Aim: The coronavirus disease 2019 (COVID-19) was caused by severe acute respiratory syndrome 2 virus (SARS-CoV-2), has spread globally. Gender and age have been established as risk factors for severe COVID-19. However, these factors do not fully explain the effects on disease risk. According to researchers, single nucleotide polymorphisms (SNPs) on multiple genes could affect the severity of COVID-19. The progression of viral diseases depends on the characteristics of the patient's innate immunity. The effectiveness of the innate immune system depends on the patient's genetic factors, including SNPs in the TLR, CCR5, and RIG-I genes. In this study, we researched the association of allele and genotype frequency in SNPs of COVID-19 patients with age and gender. Materials and Methods: In our study, 200 patients with moderate COVID-19 were included. Single nucleotide polymorphisms (SNP) of TLR3 (rs3775291, rs3775290, rs5743305), TLR7 (rs179008), TLR8 (rs3764880), RIG-I (rs12006123), and CCR5 (rs1799987) were studied. SNPs were determined by restriction fragment length polymerase chain reaction (RFLP-PCR) methods.
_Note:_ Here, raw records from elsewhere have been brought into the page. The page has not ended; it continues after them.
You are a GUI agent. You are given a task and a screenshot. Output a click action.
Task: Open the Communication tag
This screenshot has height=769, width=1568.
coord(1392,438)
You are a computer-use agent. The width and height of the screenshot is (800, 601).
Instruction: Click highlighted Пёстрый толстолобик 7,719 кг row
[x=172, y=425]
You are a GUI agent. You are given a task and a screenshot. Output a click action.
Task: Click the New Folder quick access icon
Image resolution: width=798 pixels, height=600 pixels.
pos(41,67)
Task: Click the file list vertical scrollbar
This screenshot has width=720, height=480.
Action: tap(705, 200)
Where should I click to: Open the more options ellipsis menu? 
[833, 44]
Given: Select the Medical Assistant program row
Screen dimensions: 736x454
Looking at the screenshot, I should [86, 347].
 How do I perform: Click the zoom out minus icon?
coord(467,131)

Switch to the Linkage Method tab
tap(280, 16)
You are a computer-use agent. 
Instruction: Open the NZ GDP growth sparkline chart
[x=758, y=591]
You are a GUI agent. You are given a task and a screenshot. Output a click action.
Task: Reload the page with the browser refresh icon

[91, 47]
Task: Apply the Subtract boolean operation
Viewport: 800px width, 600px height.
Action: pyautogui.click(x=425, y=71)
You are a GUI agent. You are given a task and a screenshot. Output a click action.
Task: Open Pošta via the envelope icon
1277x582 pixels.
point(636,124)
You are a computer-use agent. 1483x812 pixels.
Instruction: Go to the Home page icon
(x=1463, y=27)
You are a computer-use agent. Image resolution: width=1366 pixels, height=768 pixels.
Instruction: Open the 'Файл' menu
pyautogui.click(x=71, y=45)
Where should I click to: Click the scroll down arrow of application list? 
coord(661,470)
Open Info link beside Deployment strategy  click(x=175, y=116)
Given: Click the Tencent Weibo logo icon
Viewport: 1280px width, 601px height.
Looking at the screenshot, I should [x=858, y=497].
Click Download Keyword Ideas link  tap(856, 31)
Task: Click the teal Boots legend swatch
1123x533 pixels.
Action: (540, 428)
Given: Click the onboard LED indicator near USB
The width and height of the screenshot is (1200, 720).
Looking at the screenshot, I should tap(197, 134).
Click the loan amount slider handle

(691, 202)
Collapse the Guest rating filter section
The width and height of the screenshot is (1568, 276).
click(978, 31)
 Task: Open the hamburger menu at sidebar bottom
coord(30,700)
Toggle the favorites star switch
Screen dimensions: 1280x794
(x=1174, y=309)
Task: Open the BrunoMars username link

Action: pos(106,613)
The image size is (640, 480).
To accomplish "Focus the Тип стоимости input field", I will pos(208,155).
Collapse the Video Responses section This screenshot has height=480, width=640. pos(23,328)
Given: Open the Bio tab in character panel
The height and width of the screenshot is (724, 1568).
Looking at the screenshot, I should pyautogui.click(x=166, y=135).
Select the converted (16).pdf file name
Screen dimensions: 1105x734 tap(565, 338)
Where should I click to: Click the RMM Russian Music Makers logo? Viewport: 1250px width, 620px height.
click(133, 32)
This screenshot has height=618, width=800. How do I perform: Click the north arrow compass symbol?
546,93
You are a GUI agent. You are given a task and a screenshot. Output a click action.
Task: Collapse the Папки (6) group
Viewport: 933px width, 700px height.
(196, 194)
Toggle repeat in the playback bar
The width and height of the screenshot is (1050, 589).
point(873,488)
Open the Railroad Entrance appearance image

Results: In the COVID-19 patients, we examined the patients were evaluated in terms of allele and genotype frequencies and the association between some parameters like age, and gender. In our results, TLR3 rs5743305 AA genotype frequency (p=0.03) and TLR7 rs179008 AA genotype frequency (p=0.03) were found to be significant in terms of age and gender. Conclusions: These SNP data is assessed against disease risk to plan personalized pharmacological therapy for COVID-19 patients.The findings from this study will be useful for genome-wide association studies (GWAS).